Scotland’s Cold Start To 2026 Drags On; California Snowstorm Turns Deadly; Alps And Pyrenees Buried; Fresh Snow Hits Japan; + Italy To Strip Carbon Costs
Northern Hemisphere snow cover is on the march...
Scotland’s Cold Start To 2026 Drags On
Scotland has yet to reach 12C (54F) in 2026. That delay is now the longest in 40 years.
The last time it took this long was 1986, when the first 12C didn’t arrive until March 4.
That year’s cold winter actually dragged deep into spring, with 15C (59F) not recorded until late April.

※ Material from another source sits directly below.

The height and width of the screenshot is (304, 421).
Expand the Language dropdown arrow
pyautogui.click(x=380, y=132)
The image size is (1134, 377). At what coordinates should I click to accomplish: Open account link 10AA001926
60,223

It was followed by a subdued summer, part of a run of cooler-than-average years in the mid-1980s.
This year, the usual brief surges of mild Atlantic air have been absent. The country has been persistently chilly.

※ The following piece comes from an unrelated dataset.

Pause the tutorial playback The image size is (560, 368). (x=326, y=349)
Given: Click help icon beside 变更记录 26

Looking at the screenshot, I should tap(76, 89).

That may change this weekend as a pulse of milder Atlantic air moves in. Whenever temperatures finally do touch 12C, it will formally confirm 2026 as Scotland’s slowest start to the year, thermally speaking, since the mid-1980s.
California Snowstorm Turns Deadly
The initial storm cycle has now ended at Donner Summit, closing out three days of extreme winter conditions that buried vehicles, shut Interstate 80, and pushed snowfall rates into the top tier of modern Sierra events.
The peak arrived on Day 2.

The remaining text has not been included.